■ **DOCUMENT TEXT**:
Remark: by choosing $n$ carefully, we can write problems such as: Show that we can choose $A$ and $B$ disjoint groups containing 5 players each so that each player in $B$ loses to exactly 3 players in $A$. The number 5 can be replaced by other numbers too.

Solution

There are $N = {n \choose 5}$ ways to choose set $A$. Of all those choices, we sum up the total number each player loses to exactly 3 players in $A$.

That is, for a given player $x$ that loses $p_x$ times, he contributes to ${p_x \choose 3} {n-p_x-1 \choose 2}$ to the total sum. This is because we can choose ${p_x \choose 3}$ ways to form the part of $A$ that beats $x$, and ${n-p_x-1 \choose 2}$ ways to form the part that doesn't beat $x$, and these are mutually exclusive and independent. Note that if $p_x < 3$ that number is zero as expected.

So the expected value is: $$E[X_3] = \frac{\sum_x {p_x \choose 3} {n-p_x-1 \choose 2}}{n \choose 5}$$ Because $f(t) = {p_x \choose 3} {n-p_x-1 \choose 2} - \frac{t(t-1)(t-2)(n-t-1)(n-t-2)}{3! 2!}$ is a convex function in $t$, we can bound this number by Jensen, noting that $\sum_x p_x = n(n-1)/2$ $$E[X_3] > \frac{{(n-1)/2 \choose 3} {n-(n-1)/2-1 \choose 2}}{n \choose 5}$$ By choosing $n$ carefully, or replacing the numbers 5 and 3 accordingly, we can write problems like: in such and such tournament, show that we can choose 5 players into group $A$ and 5 other players into group $B$ such that each player in group $B$ loses the majority of his games against players in group $A$, or each player in group $A$ wins the majority of his games against players in group $B$.

But finding $E[X_4]$ is a wholly different issue. We can still use the fact that $$E[X_4] = \frac{\sum_x {p_x \choose 4} {n-p_x-1 \choose 1}}{n \choose 5} = \frac{\sum_x {p_x \choose 4} (n-p_x-1)}{n \choose 5}$$ but unfortunately now $f(t) = {t \choose 4} (n-t-1)$ is a concave function, so we can't use Jensen. We can still use majorization theorem however, noting that $\sum_x p_x = n(n-1)/2$. If we want to find a sequence of $p_i$ that's absolutely majorized, we can say that: $$(n-1, n-2, \dots, 1, 0) \succ (p_1, p_2, \dots, p_n)$$ which must be true in the most extreme example that each player has an absolute skill level and each victory is transitive. However, computing $E_4$ in that case is difficult. $$E[X_4] > \frac{1}{n \choose 5} \sum_{k=0}^{n-1} {k \choose 4} (n-k-1)$$ which can be done analytically because the sums of $\sum k, \sum k^2, dots \sum k^5$ can all be computed via telescoping arguments.

■ **DATA**:
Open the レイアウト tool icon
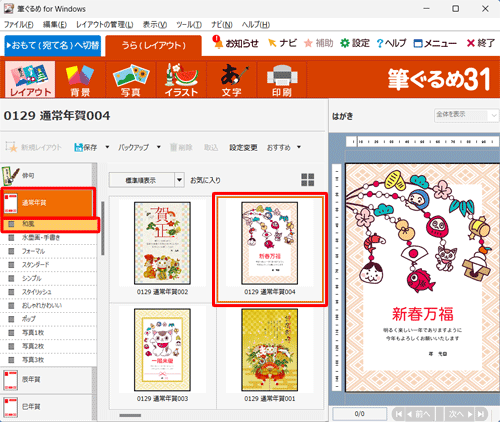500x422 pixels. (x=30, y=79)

...

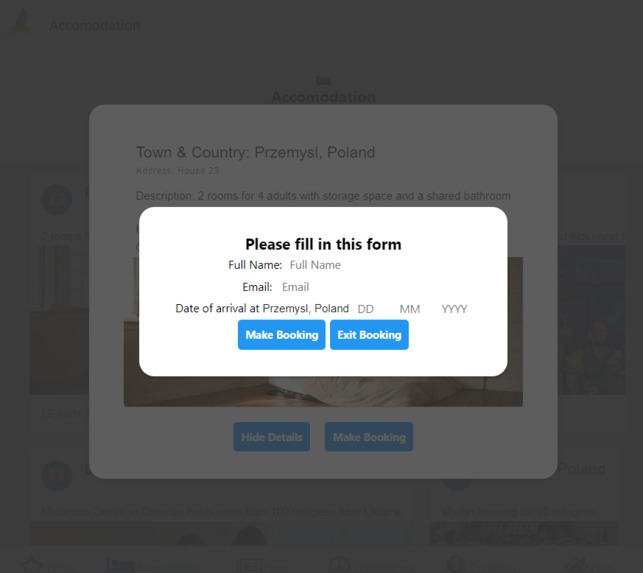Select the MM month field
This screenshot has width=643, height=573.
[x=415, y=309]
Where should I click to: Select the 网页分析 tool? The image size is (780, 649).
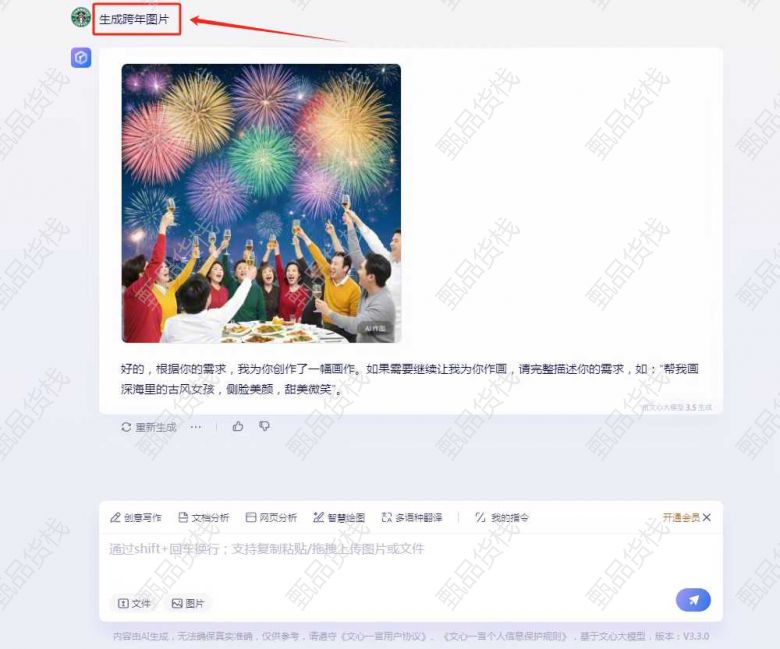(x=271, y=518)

* * *

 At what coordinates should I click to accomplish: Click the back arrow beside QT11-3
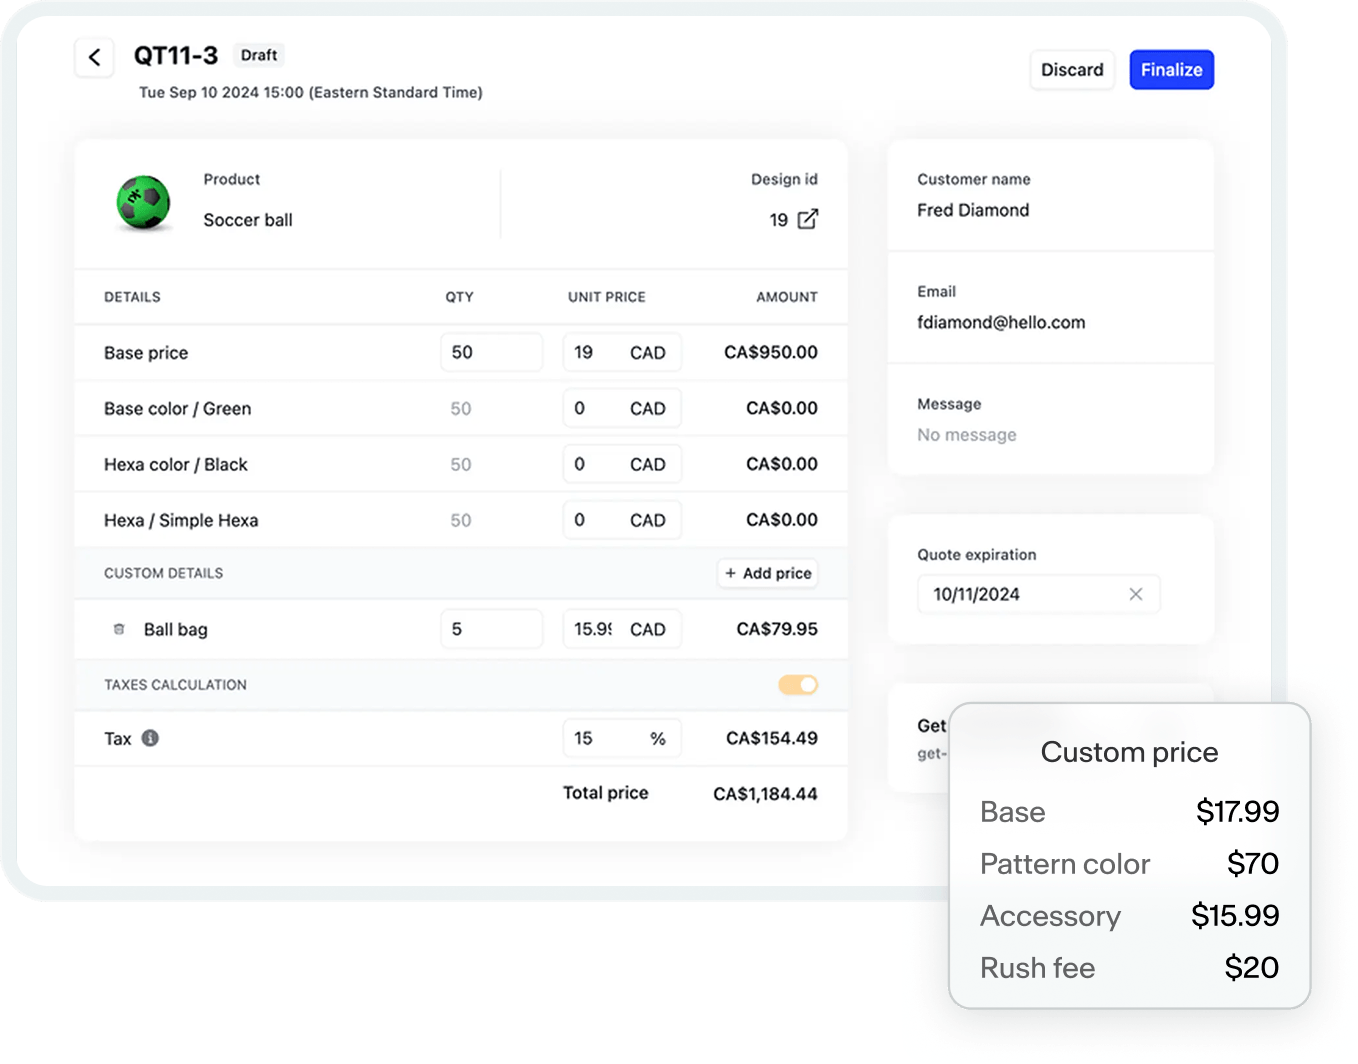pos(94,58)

■ **SET TASKS**:
- a) In the tournament solution above, reproduce the stretch from "So the expected" through "in group $B$." word for word.
- b) Render this sentence from the tournament solution into Spanish: "The number 5 can be replaced by other numbers too."
- c) According to the tournament solution, what kind of function is $f(t) = {t \choose 4} (n-t-1)$, which rules out using Jensen?

■ **RESPONSES TO THE EXERCISE**:
- a)
So the expected value is: $$E[X_3] = \frac{\sum_x {p_x \choose 3} {n-p_x-1 \choose 2}}{n \choose 5}$$ Because $f(t) = {p_x \choose 3} {n-p_x-1 \choose 2} - \frac{t(t-1)(t-2)(n-t-1)(n-t-2)}{3! 2!}$ is a convex function in $t$, we can bound this number by Jensen, noting that $\sum_x p_x = n(n-1)/2$ $$E[X_3] > \frac{{(n-1)/2 \choose 3} {n-(n-1)/2-1 \choose 2}}{n \choose 5}$$ By choosing $n$ carefully, or replacing the numbers 5 and 3 accordingly, we can write problems like: in such and such tournament, show that we can choose 5 players into group $A$ and 5 other players into group $B$ such that each player in group $B$ loses the majority of his games against players in group $A$, or each player in group $A$ wins the majority of his games against players in group $B$.

- b) El número 5 también puede reemplazarse por otros números.

- c) It is a concave function.